McDonald’s has decided it will serve chicken sourced within the United Kingdom after all during this summer’s Olympics in London. The decision is a huge reversal two weeks after the Golden Arches said it would source most of the chicken served at its four Olympic venue restaurants from Brazil. The move angered some members of the London Assembly as well as advocates who charged that McDonald’s had backed off of its sustainable food goals. Past Olympian Sebastian Coe, chair of the London Olympic and Paralympic Organising Committee (LOCOG), was subjected to harsh questioning and heckling after McDonald’s had backed off its original promises.
So what changed McDonald’s mind and stay committed to the London 2012 Olympics’ Food Vision?
The UK agricultural organization National Farmers Union was among the most angry critics of McDonald’s decision to backpedal on its local sourcing initiatives. One of its executives, Lee Woodger, met with McDonald’s leaders shortly after the announcement earlier this month. He reminded the fast food chain that the company had two years to find local suppliers for everything from chicken to lettuce. Meanwhile local animal rights organizations pointed out that other restaurant companies had worked harder to ensure food served during the summer Olympics were made from British ingredients.
While local officials welcomed McDonald’s change of heart, many insisted that McDonald’s do more to adhere to the UK’s Red Tractor standards, the British guidelines that promote food safety, environmental stewardship and animal welfare.
Not everyone is satisfied with the news. Viva, an animal welfare non-profit, stated that chickens raised in the UK live their lives in individual spaces the size of an A4 sheet of paper. And Woodger reminded The Telegraph that McDonald’s beef will come from Ireland.

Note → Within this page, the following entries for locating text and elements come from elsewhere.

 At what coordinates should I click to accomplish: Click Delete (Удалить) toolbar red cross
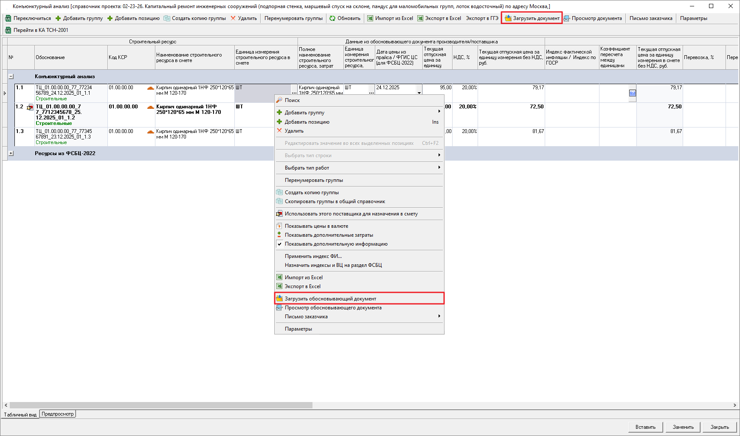tap(233, 18)
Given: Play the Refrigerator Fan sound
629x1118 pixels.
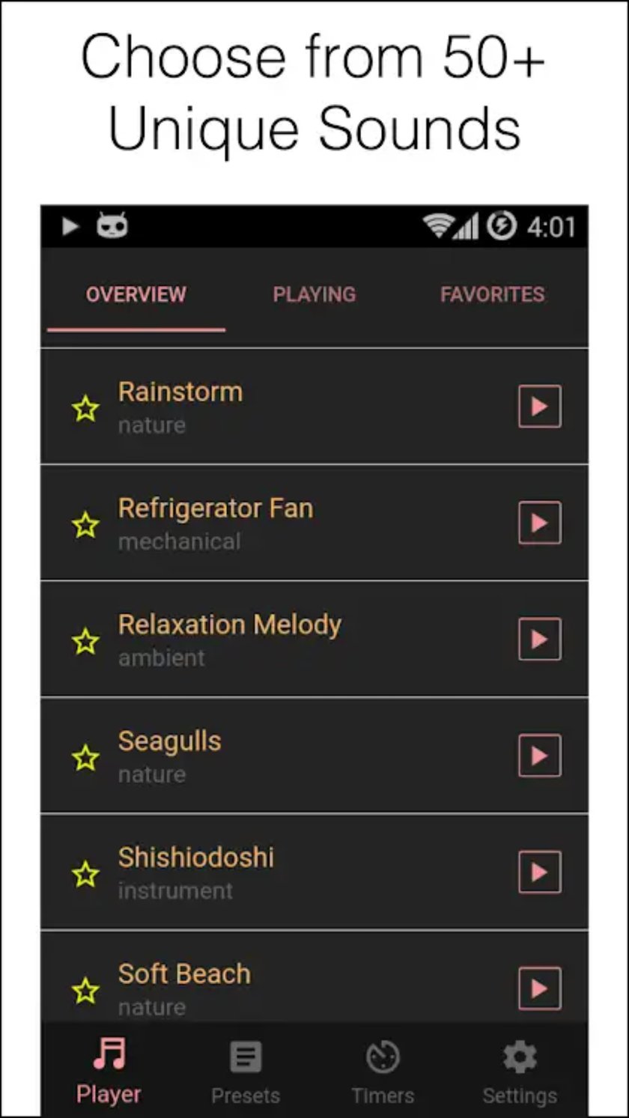Looking at the screenshot, I should [x=539, y=523].
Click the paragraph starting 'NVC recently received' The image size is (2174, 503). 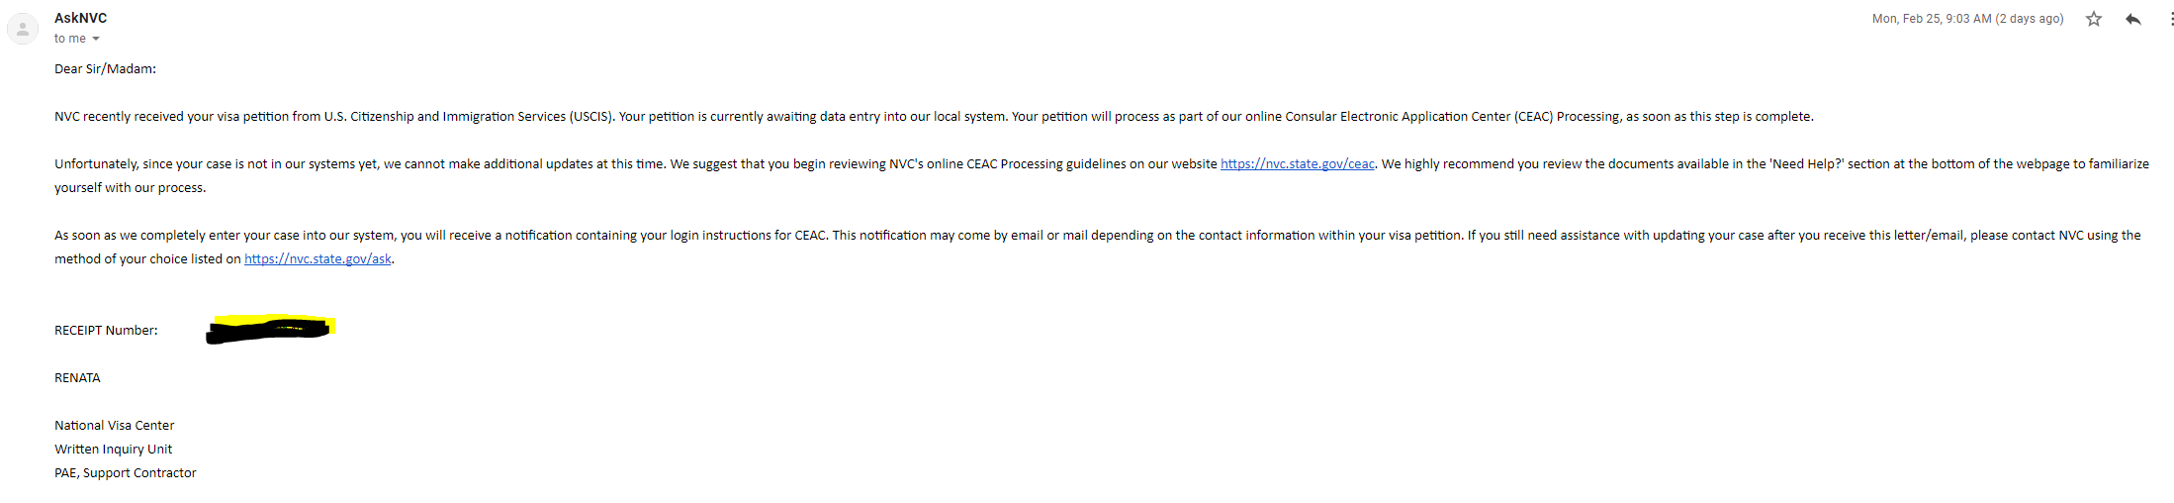pos(934,117)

The lesson here for companies, including McDonald’s, is that backtracking from any promise related to sustainability and corporate social responsibility, especially before a high profile event like the Olympics, is done at their peril. Olympic organizers are already dealing with headaches like growing anger at Dow Chemical’s sponsorship of the Games. With critics watching every move, the best plan for a company during a time like this is not keep plans and promises unchanged.